Division of Cardiology, Duke University Medical Center, Durham, North Carolina, USA.
Department of Cardiology and Berlin Institute of Health Center for Regenerative Therapies, German Center for Cardiovascular Research Partner Site Berlin, Charité Universitätsmedizin Berlin, Berlin, Germany.
J Card Fail. 2023 May;29(5):760-770. doi: 10.1016/j.cardfail.2022.10.423. Epub 2022 Nov 2.
The 6-minute walk test (6MWT) is widely used to measure exercise capacity; however, the magnitude of change that is clinically meaningful for individuals is not well established in heart failure with reduced ejection fraction (HFrEF).
To calculate the minimal clinically important difference (MCID) for change in exercise capacity in the 6MWT in iron-deficient populations with HFrEF.
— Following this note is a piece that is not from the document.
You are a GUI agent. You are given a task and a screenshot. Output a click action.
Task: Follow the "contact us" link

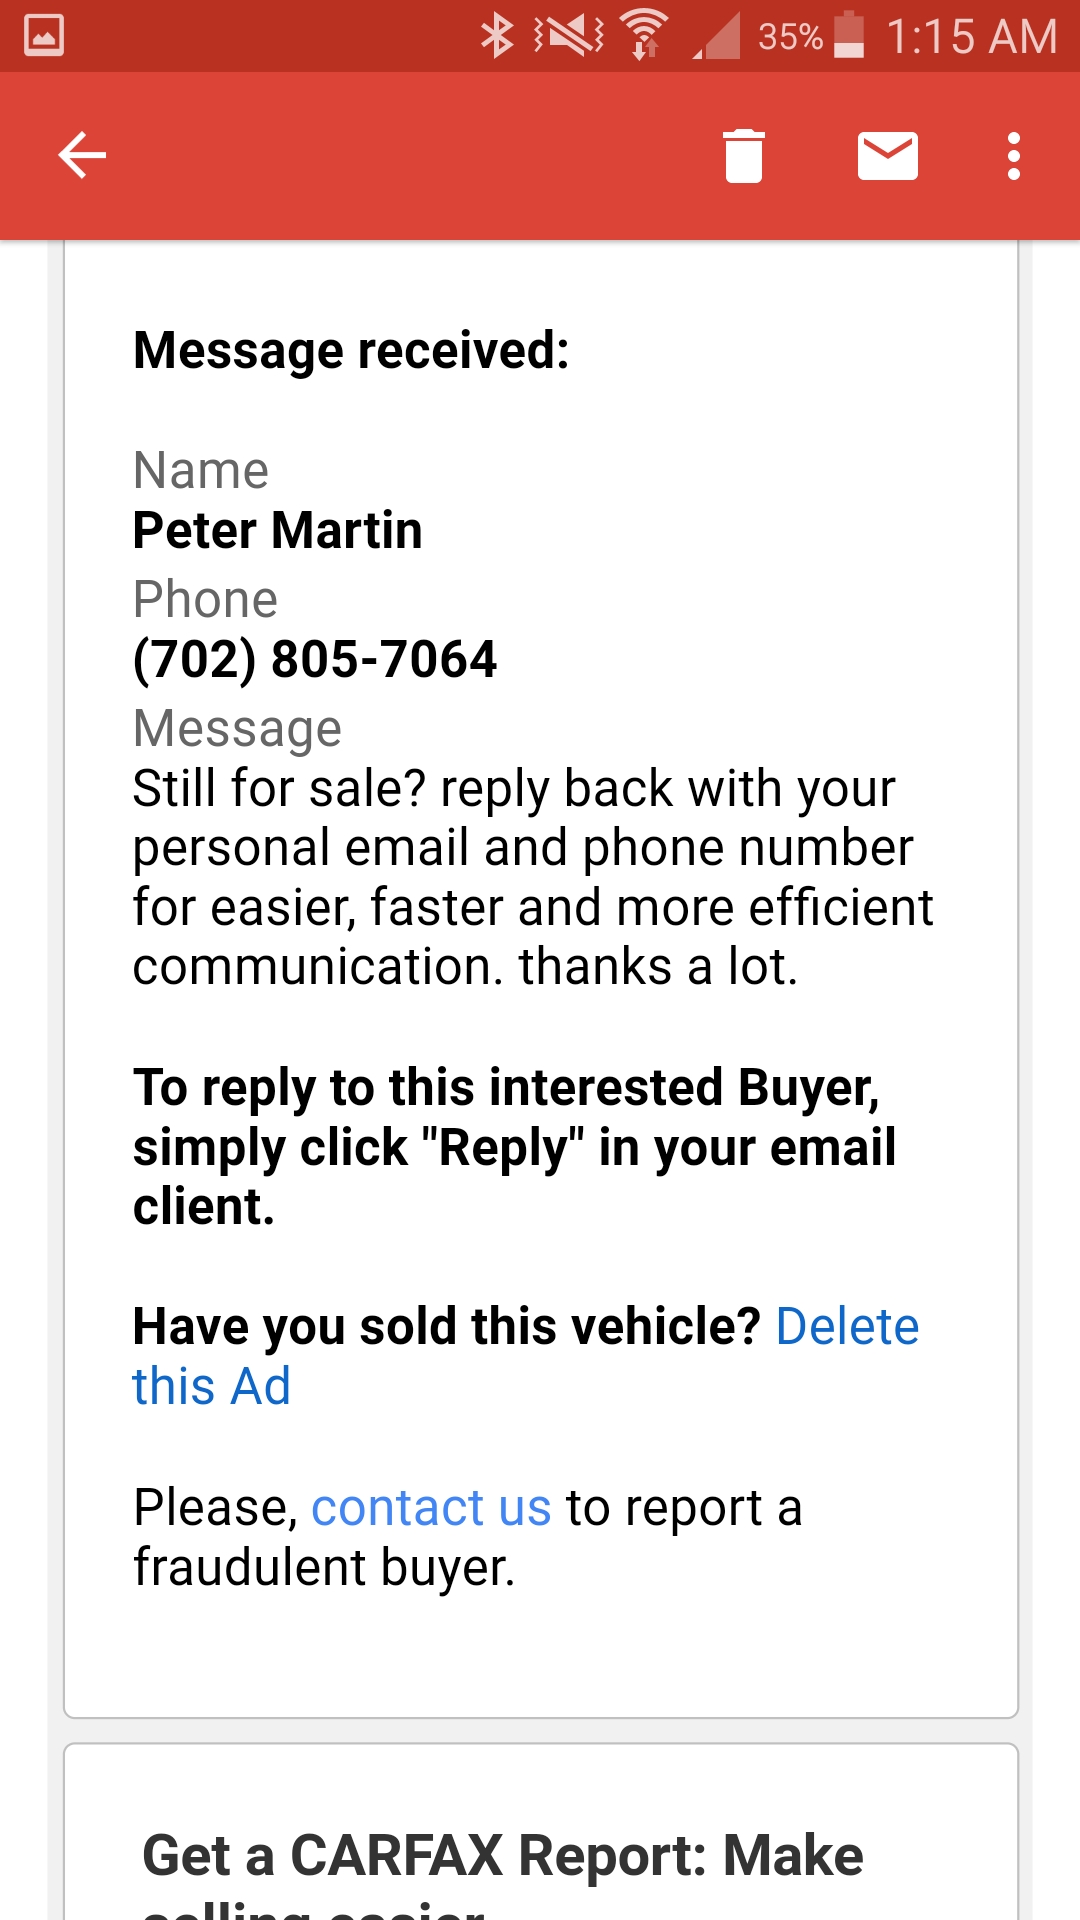(431, 1507)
In this pooled secondary analysis of the FAIR-HF and CONFIRM-HF trials, mean changes in the 6MWT from baseline to weeks 12 and 24 were calculated and calibrated against the Patient Global Assessment (PGA) tool (clinical anchor) to derive MCIDs in improvement and deterioration.
Of 760 patients included in the 2 trials, 6MWT and PGA data were available for 680 (89%) and 656 (86%) patients at weeks 12 and 24, respectively. The mean 6MWT distance at baseline was 281 ± 103 meters. There was a modest correlation between changes in 6MWT and PGA from baseline to week 12 (r = 0.31; P < 0.0001) and week 24 (r = 0.43; P < 0.0001). Respective estimates (95% confidence intervals) of MCID in 6MWT at weeks 12 and 24 were 14 meters (5;23) and 15 meters (3;27) for a "little improvement" (vs no change), 20 meters (10;30) and 24 meters (12;36) for moderate improvement vs a "little improvement,", -11 meters (-32;9.2) and -31 meters (-53;-8) for a "little deterioration" (vs no change), and -84 meters (-144;-24) and -69 meters (-118;-20) for "moderate deterioration" vs a "little deterioration".
The MCID for improvement in exercise capacity in the 6MWT was 14 meters-15 meters in patients with HFrEF and iron deficiency. These MCIDs can aid clinical interpretation of study data.
6 分钟步行试验(6MWT)被广泛用于测量运动能力;然而,对于射血分数降低的心力衰竭(HFrEF)患者,个体的临床意义上的变化幅度尚未得到很好的确定。
计算缺铁性 HFrEF 人群中 6MWT 运动能力变化的最小临床重要差异(MCID)。
在 FAIR-HF 和 CONFIRM-HF 试验的这一汇总二次分析中,从基线到第 12 周和第 24 周计算了 6MWT 的平均变化,并与患者整体评估(PGA)工具(临床锚)进行校准,以得出改善和恶化的 MCID。
在这两项试验的 760 名患者中,有 680 名(89%)和 656 名(86%)患者在第 12 周和第 24 周分别有 6MWT 和 PGA 数据。基线时 6MWT 的平均距离为 281±103 米。从基线到第 12 周(r=0.31;P<0.0001)和第 24 周(r=0.43;P<0.0001),6MWT 和 PGA 的变化之间存在适度相关性。第 12 周和第 24 周 6MWT 的 MCID 估计值(95%置信区间)分别为 14 米(5;23)和 15 米(3;27),用于“略有改善”(与无变化相比),20 米(10;30)和 24 米(12;36),用于“中度改善”与“略有改善”相比,-11 米(-32;9.2)和-31 米(-53;-8),用于“略有恶化”(与无变化相比),-84 米(-144;-24)和-69 米(-118;-20),用于“中度恶化”与“略有恶化”相比。
在缺铁性 HFrEF 患者中,6MWT 运动能力改善的 MCID 为 14 米-15 米。这些 MCID 可以帮助临床解释研究数据。